*Stated goal*. Copy the material starting at the line containing "This screenshot has height=1064, width=1121." and ending at the line containing "click(503, 276)", swapping "dropdown" for "menu" and keeping everything else the same. Leave the pictures out of your copy.
-- Start of Data for the task --
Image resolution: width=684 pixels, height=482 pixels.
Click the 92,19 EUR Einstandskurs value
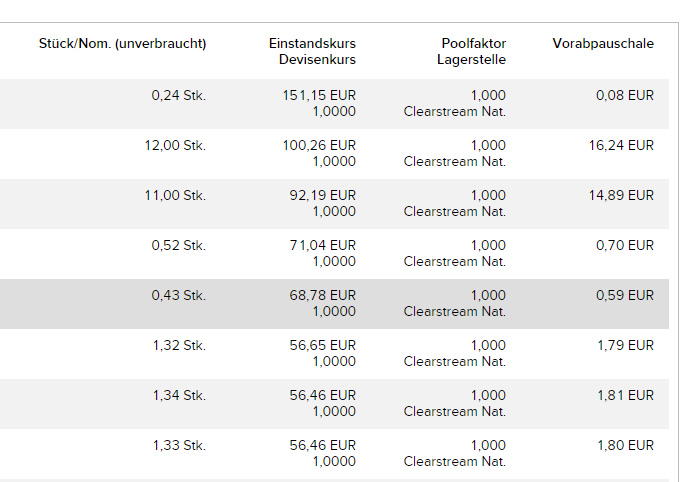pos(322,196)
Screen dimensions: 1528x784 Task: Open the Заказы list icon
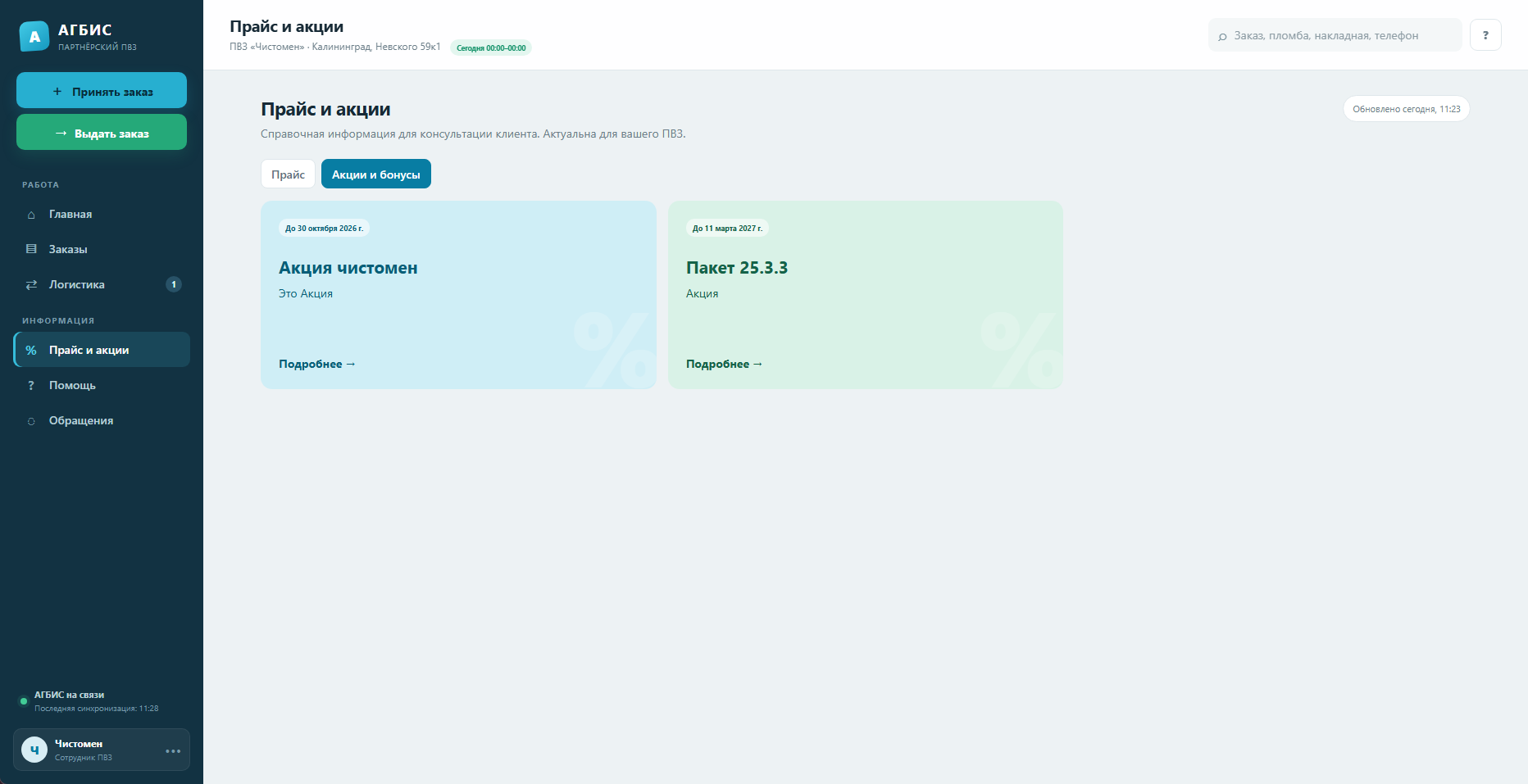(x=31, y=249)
-- End of Data for the task --
-- Start of Data for the task --
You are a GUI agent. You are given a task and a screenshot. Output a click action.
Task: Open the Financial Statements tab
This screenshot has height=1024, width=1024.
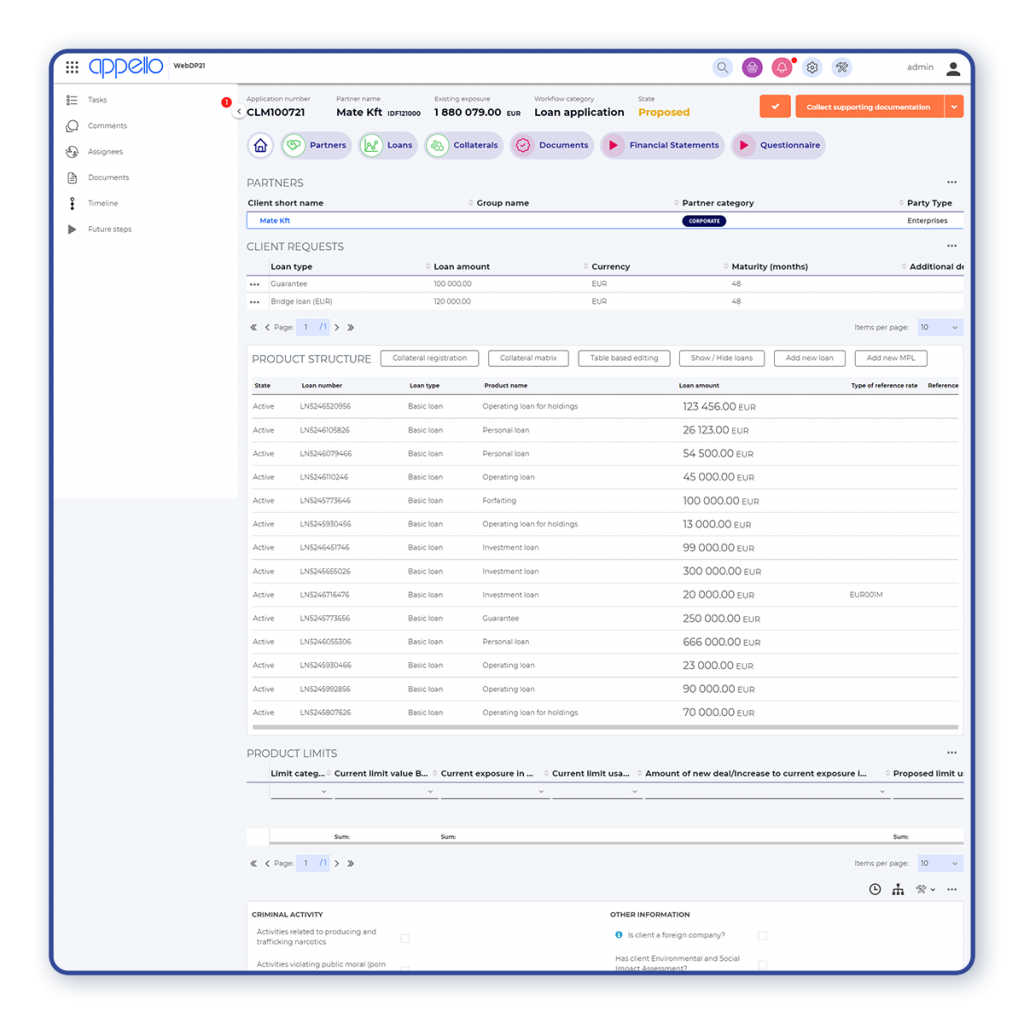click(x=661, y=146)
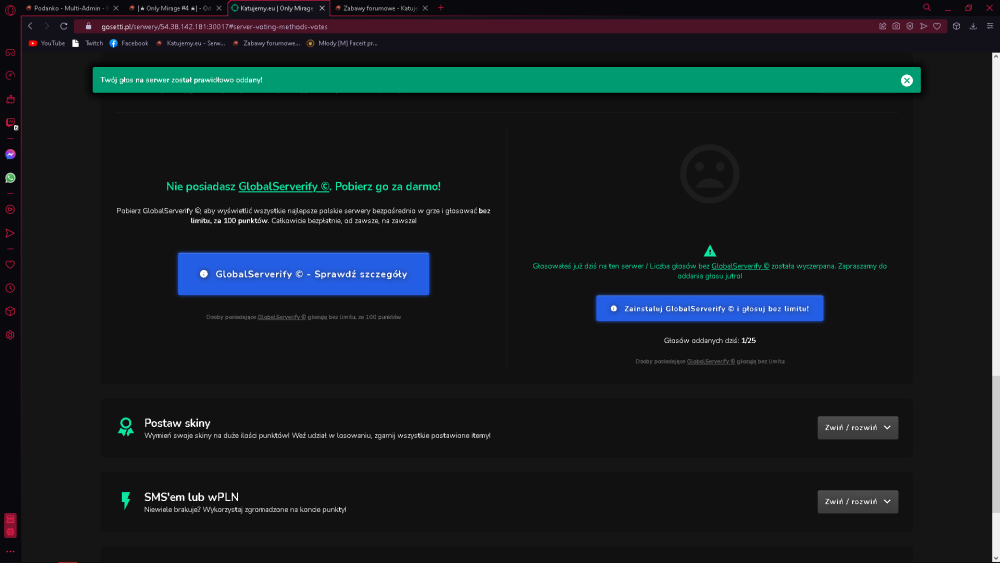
-- End of Data for the task --
-- Start of Data for the task --
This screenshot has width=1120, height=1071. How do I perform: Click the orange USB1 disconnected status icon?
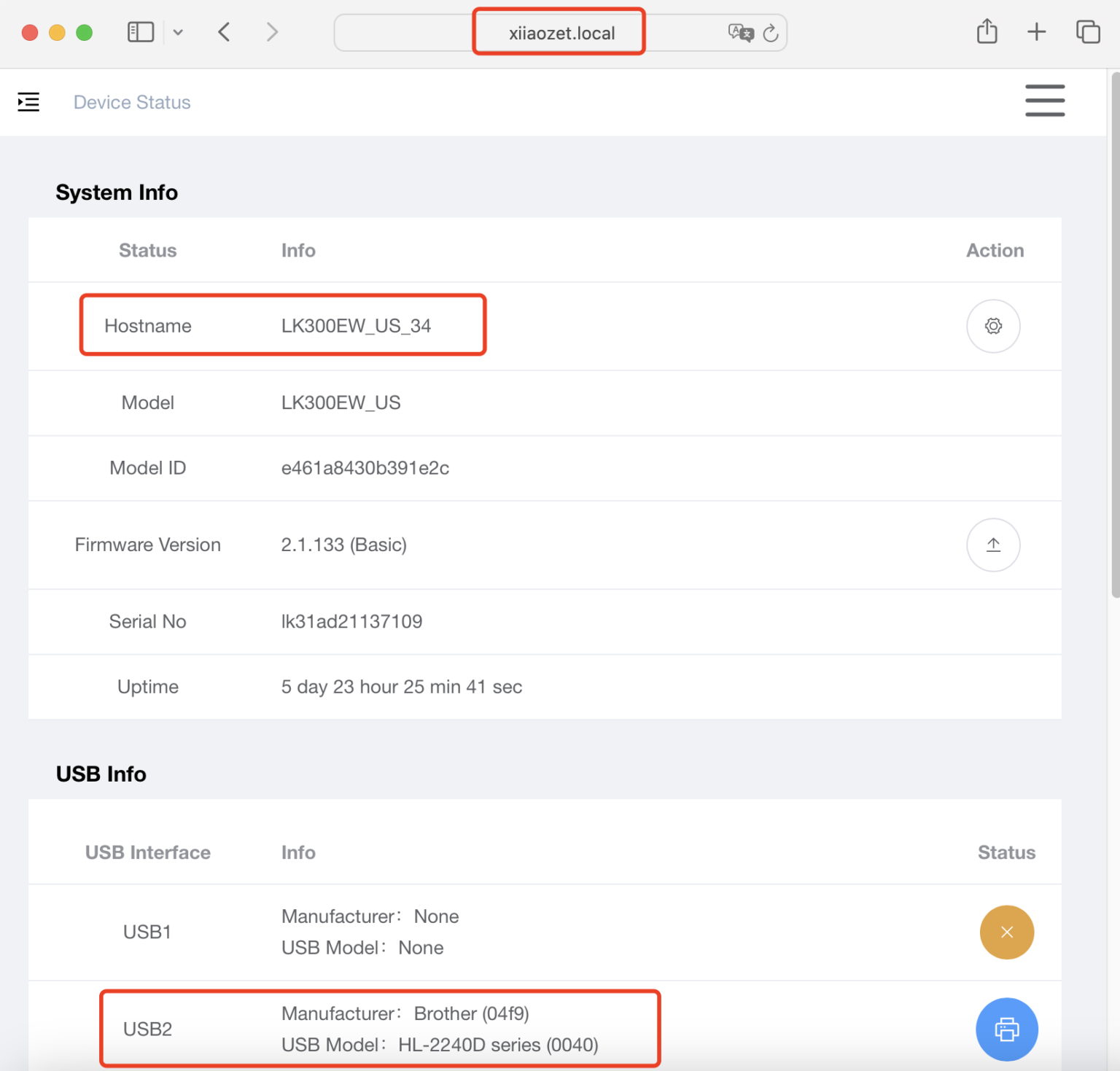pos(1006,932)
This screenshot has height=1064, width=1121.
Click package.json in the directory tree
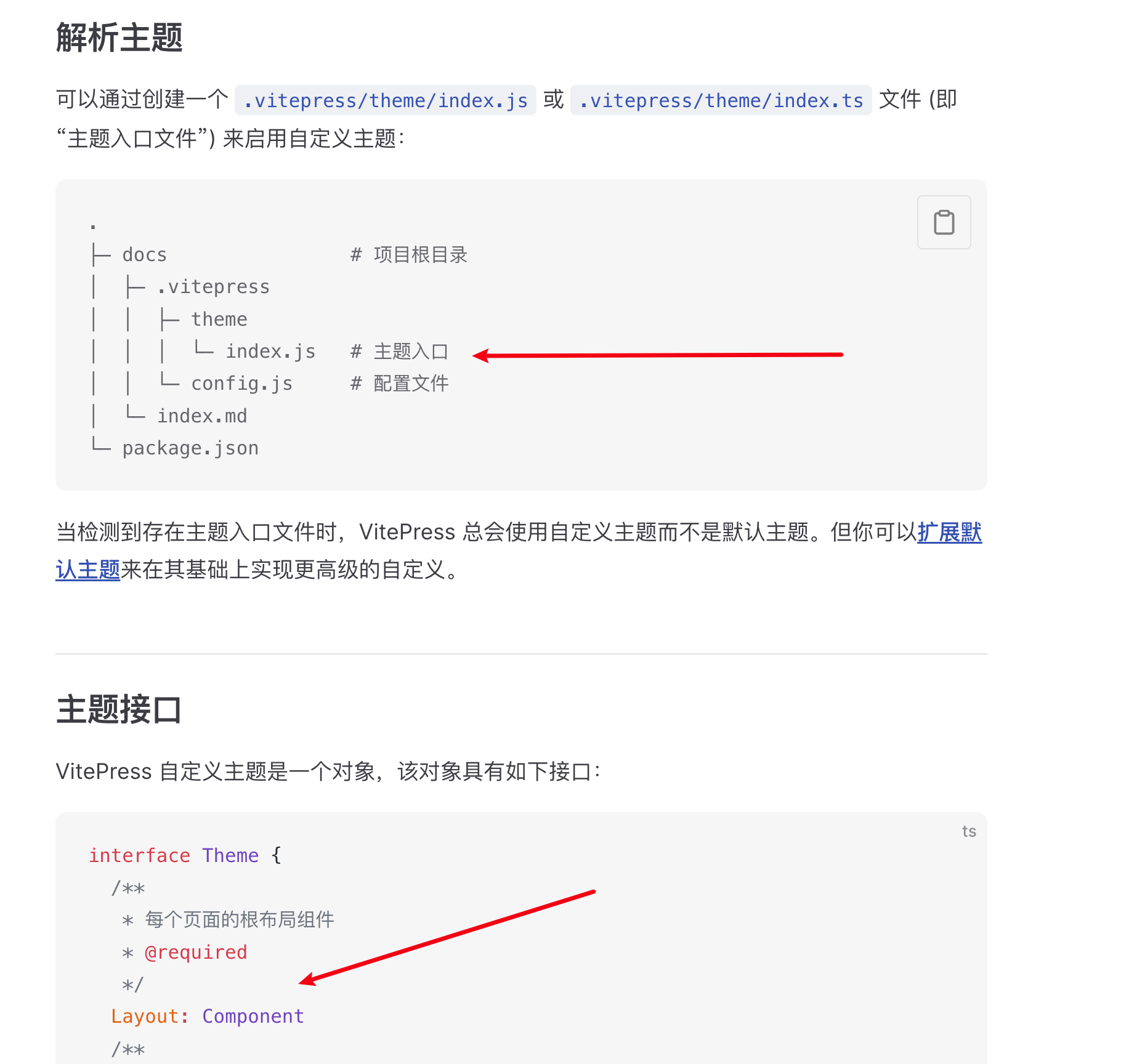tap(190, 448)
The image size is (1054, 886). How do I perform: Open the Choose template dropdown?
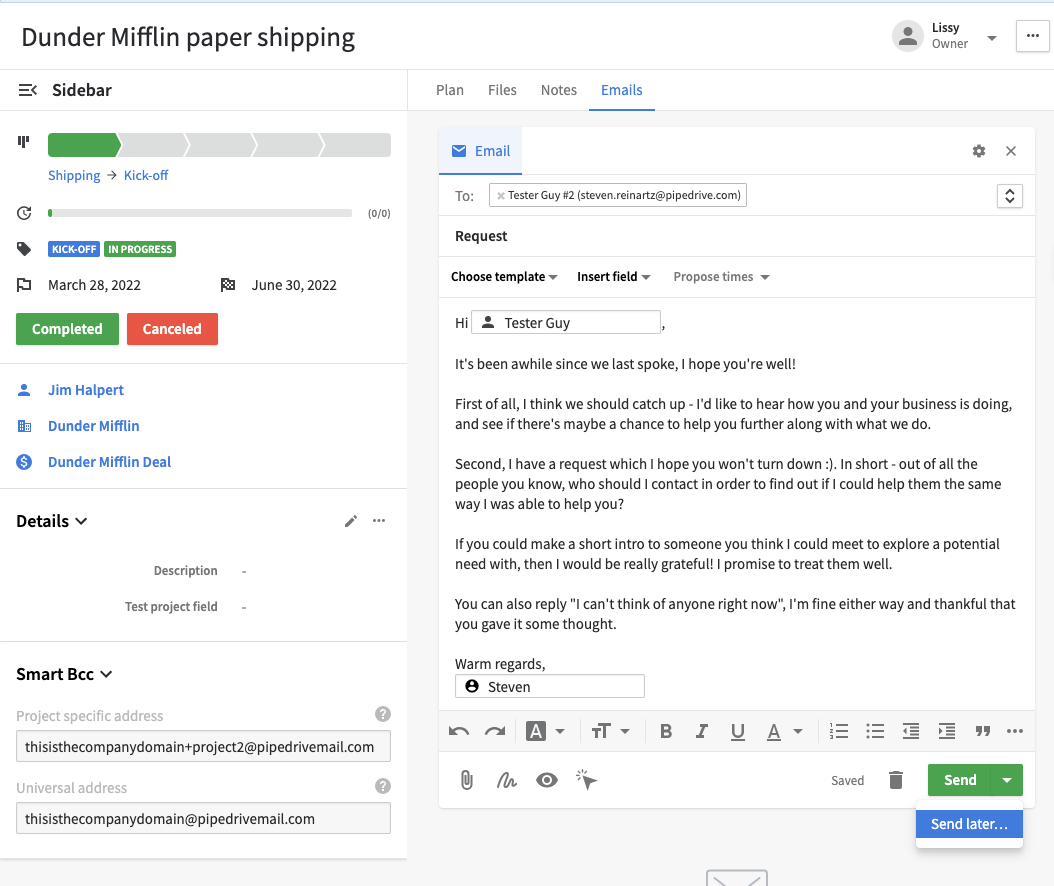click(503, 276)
-- End of Data for the task --
*Task result*.
This screenshot has height=1064, width=1121.
Click package.json in the directory tree
tap(190, 448)
The image size is (1054, 886). How do I perform: Open the Choose template menu?
click(503, 276)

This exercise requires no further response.